Quotation Marks: Not for Emphasis

Photo credit: interpunct on Flickr
A quick, (hopefully) informative post on today, on the proper use of quotation marks outside of
dialogue.

In this case, I’m not talking about using quotation marks for titles or to directly quote someone or something (which is entirely correct, and I imagine most of you know how to do that). Instead, I’m debunking a quotation mark myth.

There’s a common misconception about quotation marks that they can be used to emphasize something with a sort of air quote usage. I’ve often seen signs for “fresh” food or a “great” service, but you’re actually shooting yourself in the foot when you try to use quotations for emphasis.

Because the truth is, quotation marks outside of dialogue aren’t used for emphasis—they’re used to indicate something isn’t really whatever is within the quotation marks, that is, to denote sarcasm. So for example…

That “fresh” food isn’t actually fresh.

That “great” service is probably pretty terrible.

That “cheese” sandwich might not actually be edible.

Some other examples...

Photo credit: Brett Jordan on Flickr
Um...yikes?

Photo credit: The Letter E on Flickr
I gotcha. *wink wink*

Photo credit: alexliivet on Flickr
And I am now very "hungry."

Photo credit: hodgers on Flickr
Yeah...I don't even know what to do with that. 

Don’t believe me? Check out this great (and more comprehensive) post from The Write Practice

Repeat after me: quotation marks should not be used for emphasis, unless you want to be the subject of much snark and ire. Unless you’re trying to be snarky, in which case, air quote away.

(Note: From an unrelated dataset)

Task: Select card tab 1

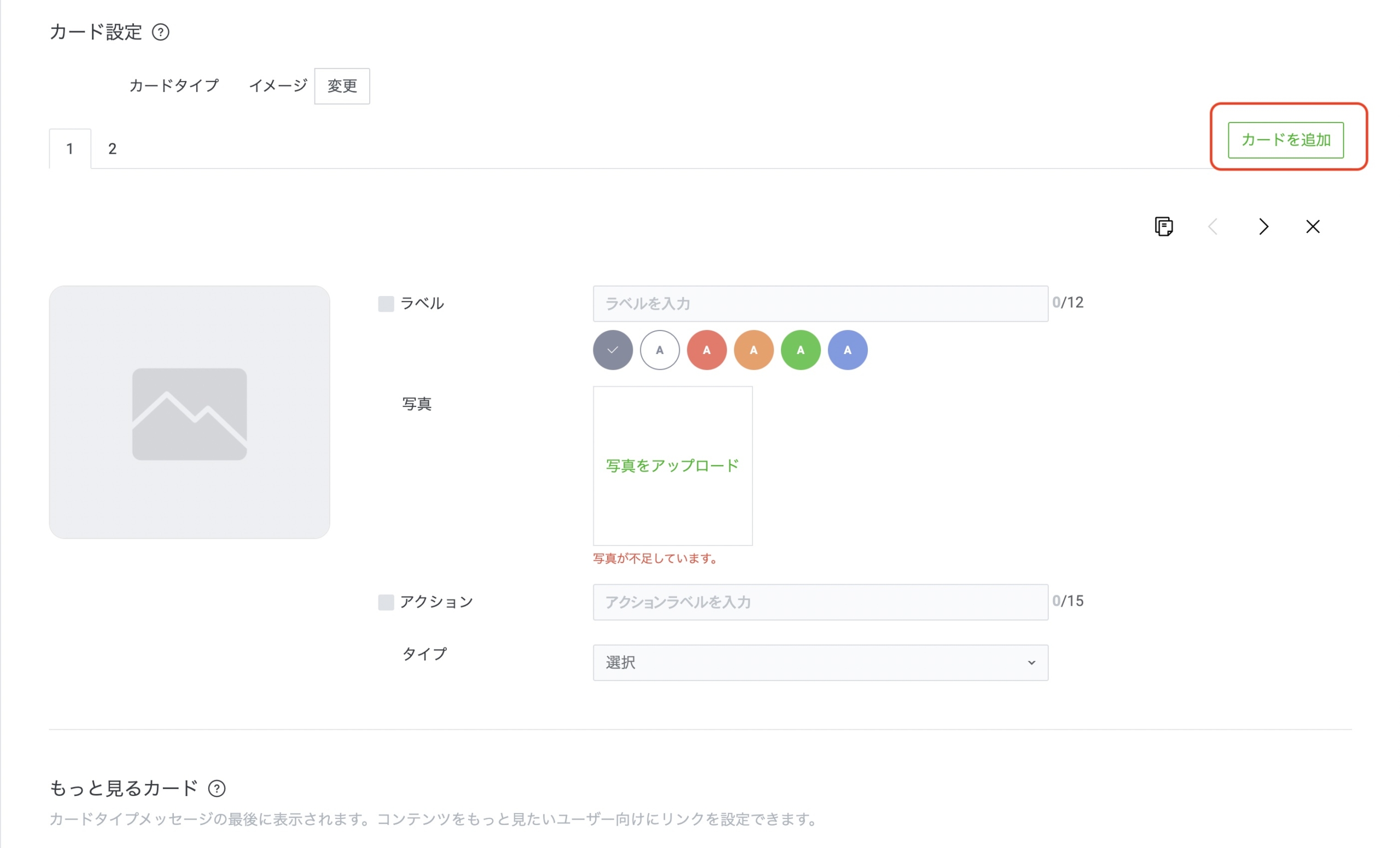Action: [69, 149]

What grammatical technicalities do you tend to trip up on? 

Twitter-sized bites: 
Do you use quotation marks for emphasis? You may be using them incorrectly, and here's why. (Click to tweet
Writer @Ava_Jae debunks a common misconception on quotation marks—with fun pictures. (Click to tweet)

12 comments:

Emily said...

This is a "great" post. Haha, kidding, it really is :) there are so many misconceptions in grammar. Luckily I'm not guilty of this one.

Laura Rueckert said...

Oh, these are the worst. And I have to add my own. The submarine sandwich place in my town sells "salads." I have no idea what's in them. Chocolate? Gummy bears? Plus I saw a poster for a local festival featuring "music." I'm guessing ear plugs are in order.

Melissa Maygrove said...

Scare quotes that turned into scary quotes. LOL

Just in time for Halloween. ;)

Ava Jae said...

Ha ha, thanks! Yes, this is one that I've safely avoided—but you're right, there are loads of grammar myths out there.

Ava Jae said...

To be fair, a chocolate and gummy bear salad sounds kind of delicious (as long as there isn't any lettuce in there, that is). But that's pretty funny, in a sort of cringe-worthy way. :)

Ava Jae said...

lol! I wasn't thinking Halloween, but you're right—they are pretty terrifying.

Lauren said...

Can you use single quotation marks (not sure what they are called apostrophes??? wow I need to work on my punctuation skills) to note sarcasm and separate it from dialogue. For example: Storbridge was disciplined
and wasn’t afraid to use strong language in order to ‘encourage’ the men to
keep working.

Ava Jae said...

Hmm...so that's a good question. I haven't really seen that, but I'm definitely not a grammar expert. From what I've seen, single quotations (and if there's a technical term for those, I don't know it either) are used for a quote within a quote, like, "When I saw him, he said, 'I'll be right there.'" There could be other uses for it? I should probably look that up...

RoweMatthew said...

People really think that? I've never heard of that. Must be an American thing. Quote marks are always sarcasm. Emphasize is made with italics or bold.

Ava Jae said...

Yes, sadly, people do think that. *sigh*

Braden Russell said...

The Two Lifeboats sign is great fodder for my writerly brain as I begin to wonder just what exactly they could be serving behind those seemingly innocent cafe doors...

Ava Jae said...

I knew I had to include the Two Lifeboats sign—it also makes you wonder what they were serving before if they need a sign saying that they now serve "food"...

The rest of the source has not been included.